37. In the case of Antony Njoroge Ng’ang’a (Legal representative of the Estate of the late Fred Nganga Njoroge aka Fred Ng’ang’a Njoroge) v James Kinyanjui Mwangi & 2 Others [2022] eKLR, where the deceased died on 28th April 2018 while the accident occurred on 27th April 2018, the court awarded Kshs. 30,000/= for pain and suffering.
38. In view of the above decisions, this court believes that the Trial Court’s Judgment of Kshs. 100,000/= was excessively high for pain and suffering in light of the aforementioned precedents and in light of the fact that this court has been urged to exercise its discretion when considering the award by the trial court. The court therefore finds that an award on pain and suffering was on the higher scale and vary the same with an award of Kshs. 50,000/=.
39. In regard to loss of dependency, the trial court adopted the global approach and awarded Kshs. 2,000,000/=. The trial court relied on the case of Mary Khayesi & Another v Mwilu Malungu & Another [1999]eKLR, where the court stated that;“As regards the income of the deceased , where there are no bank statements showing his earnings, it is better to opt for the principle of lump sum award instead of estimating his income in the absence of proper accounting books.”
40. In the instant appeal, although the deceased worked as a Waiter at Gipsy bar and Restaurant, there was no evidence of earnings. The Respondents produced an undated letter from the deceased’s employer but no pay slip was presented to confirm his earnings. Therefore in the absence of such evidence, this court finds that the trial court was right in adopting the global ward approach in assessment of damages.
41. In the case of Frankline Kimathi Baariu & another v Philip Akungu Mitu Mborothi (suing as the Administrator and Personal Representative of Antony Mwiti Gakungu Deceased) [2020] eKLR,“In the present case, there was no satisfactory proof of the monthly income. Where there is no salary proved or employment, the Court should be wary into subscribing to a figure so as to come up with a probable sum to be used as a multiplicand. In such circumstances, it is advisable to apply the global sum approach or the minimum wage as the appropriate mode of assessing the loss of dependency.The global sum would be an estimate informed by the specialcircumstances of each case. It will differ from case to case but should not be arbitrary. It should be seen to be a suitable replacement that correctly fits the gap.”

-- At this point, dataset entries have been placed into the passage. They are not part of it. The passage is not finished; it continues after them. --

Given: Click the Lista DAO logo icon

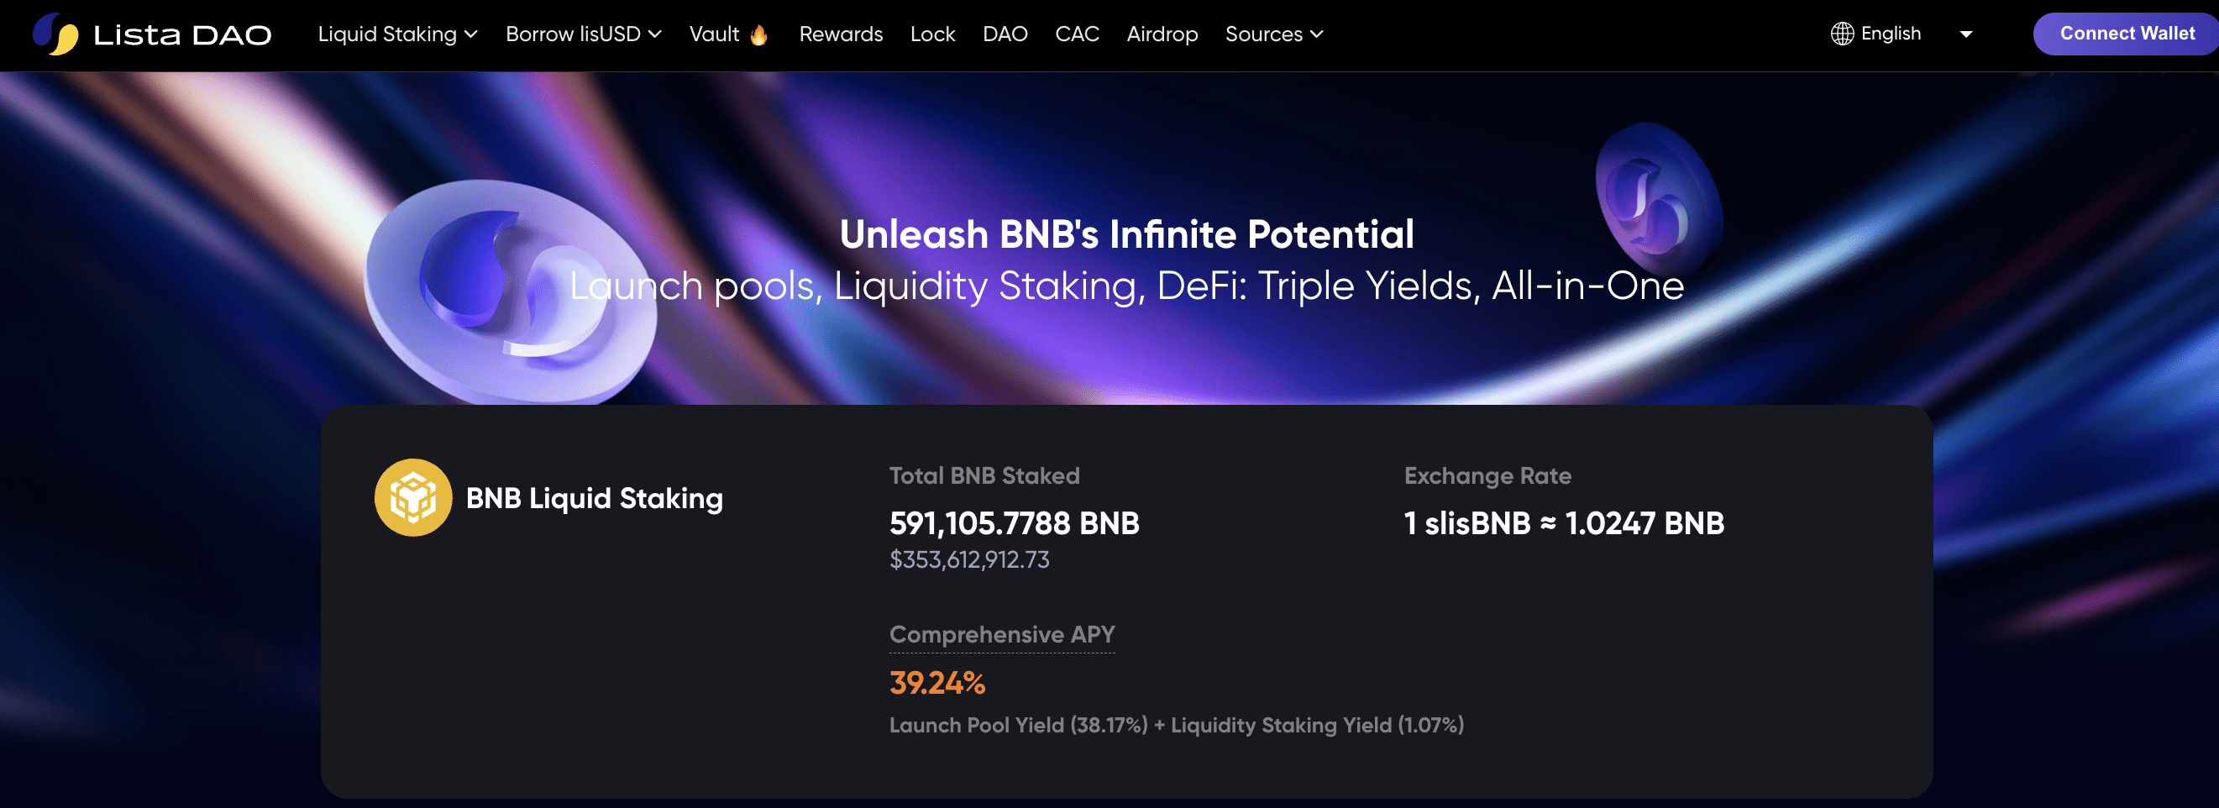Looking at the screenshot, I should click(x=55, y=34).
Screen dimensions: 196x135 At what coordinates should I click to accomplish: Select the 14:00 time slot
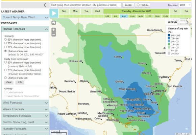pos(141,16)
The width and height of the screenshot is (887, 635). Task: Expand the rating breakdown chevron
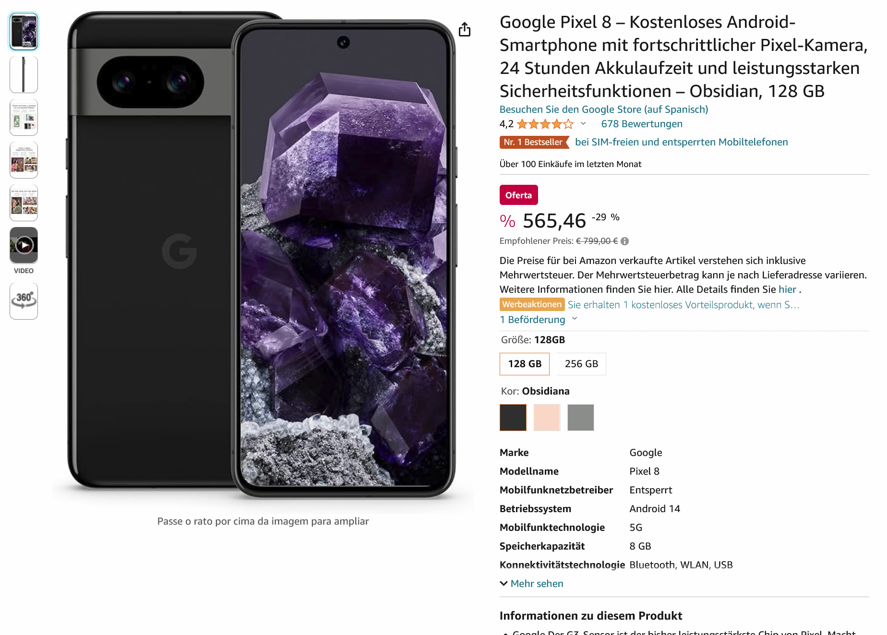pos(583,123)
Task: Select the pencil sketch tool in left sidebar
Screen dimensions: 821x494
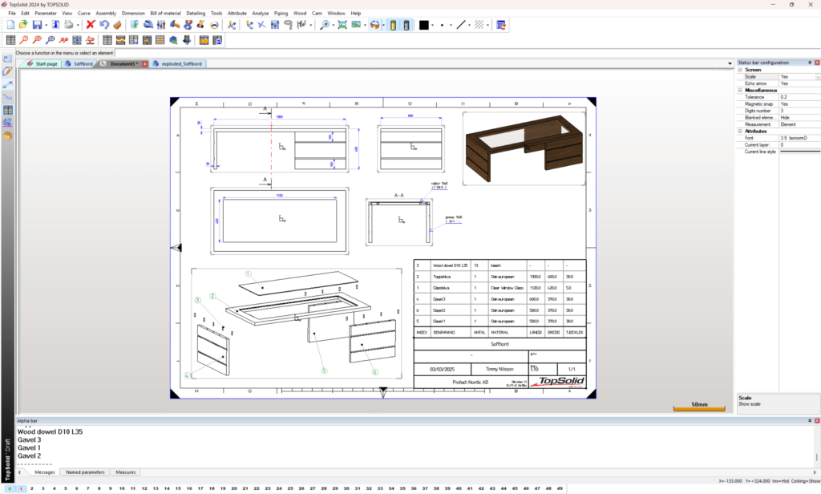Action: [8, 71]
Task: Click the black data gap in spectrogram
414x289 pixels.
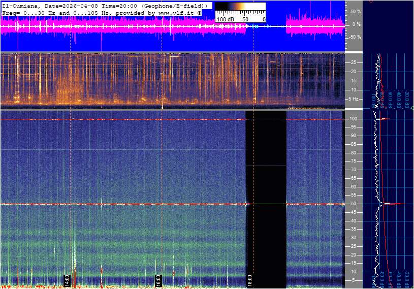Action: coord(266,198)
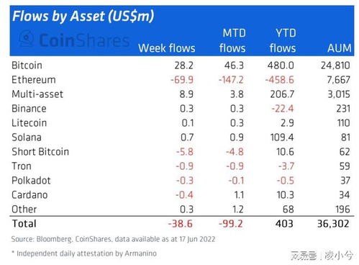The height and width of the screenshot is (265, 359).
Task: Click the Flows by Asset title
Action: [x=83, y=17]
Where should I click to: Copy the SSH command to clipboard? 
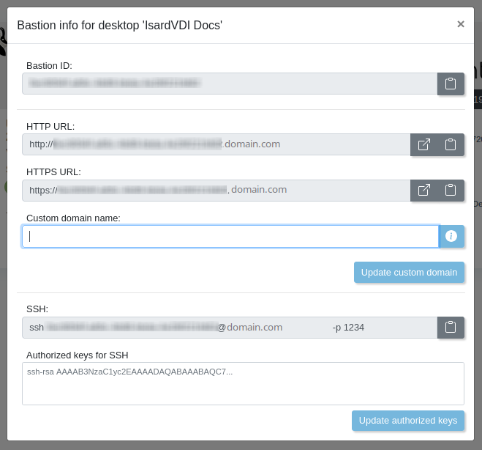451,328
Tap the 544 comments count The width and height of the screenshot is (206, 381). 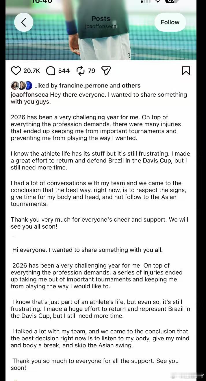click(x=64, y=71)
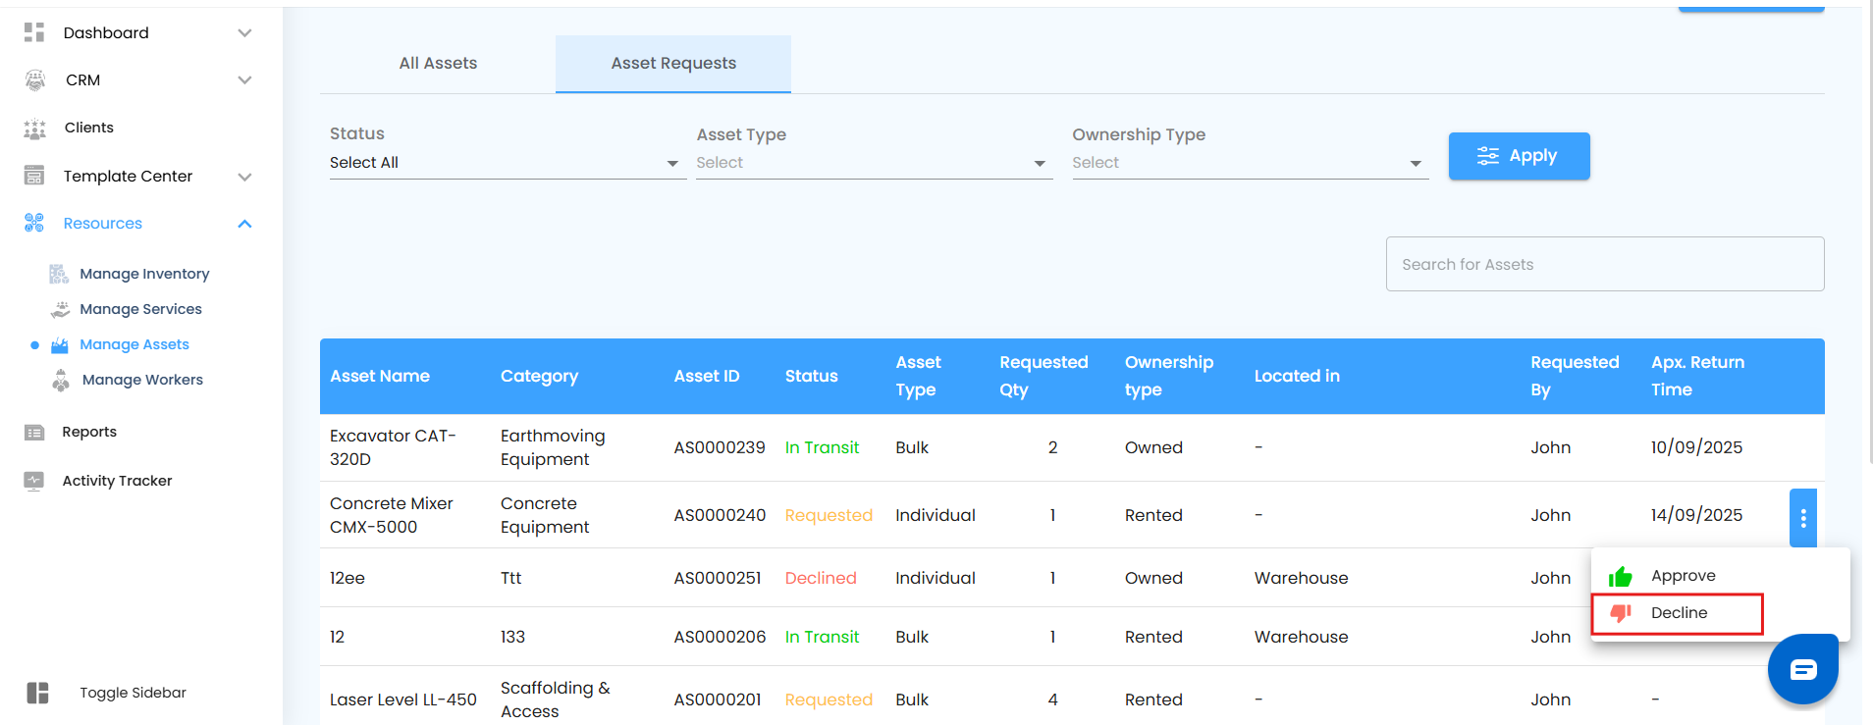Open the Asset Type dropdown
Viewport: 1873px width, 725px height.
[873, 163]
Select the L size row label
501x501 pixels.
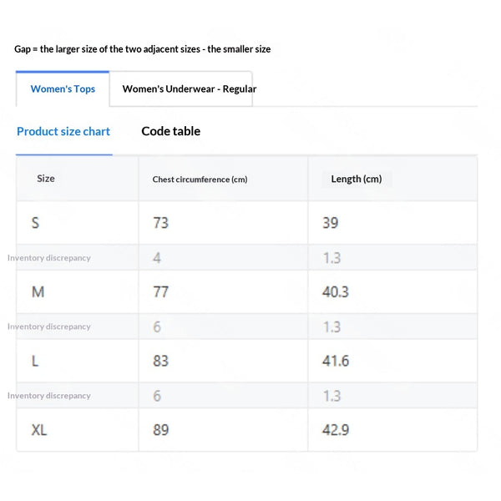coord(35,361)
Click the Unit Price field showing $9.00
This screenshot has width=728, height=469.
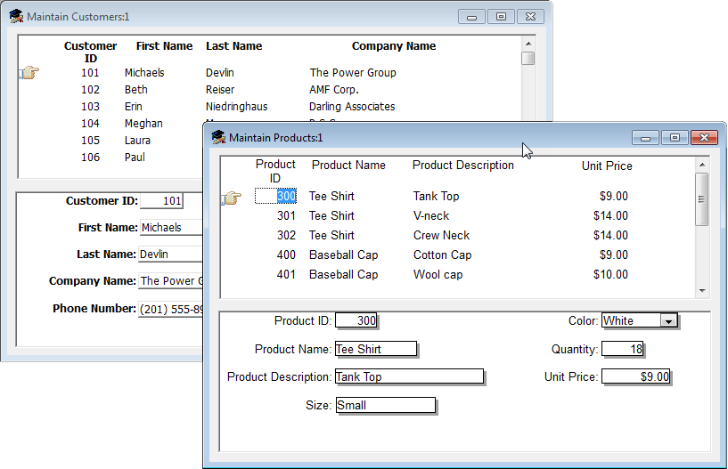click(636, 376)
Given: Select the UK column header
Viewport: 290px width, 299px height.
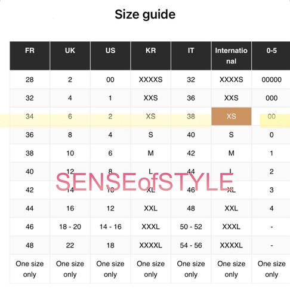Looking at the screenshot, I should (x=70, y=56).
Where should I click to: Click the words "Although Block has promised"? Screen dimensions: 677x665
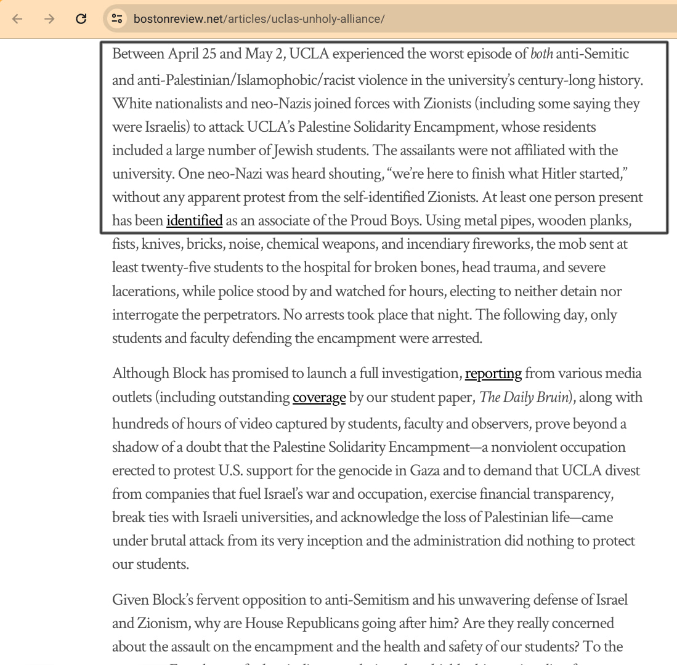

42. Accordingly, the court allows the appeal partially and proceeds to set aside the lower court Judgment and substitutes it with a Judgment for the Respondents as follows;Loss of dependency -Kshs.2,000,000/=Pain and suffering -Kshs.50,000/=Loss of expectation of life -Kshs.100,000/=Special damages -Kshs.66,020/=Total Kshs.2,176,020/=Less 20% -Kshs.435,204/=Balance -Kshs. 1,740,816/=
43. The Respondents are awarded interest on the Judgment before the trial court from the date of Judgment till payment in full.
44. Each party shall however meet their own costs of this appeal.It is so ordered.
JUDGMENT DELIVERED VIRTUALLY, DATED AND SIGNED AT KIAMBU THIS 4TH DAY OF …JULY… 2023. D.O CHEPKWONYJUDGEIn the presence of:No appearance for and either partyCourt Assistant – MwendaJudgment Civil Appeal No. E262 of 2020 Page 17 of 17.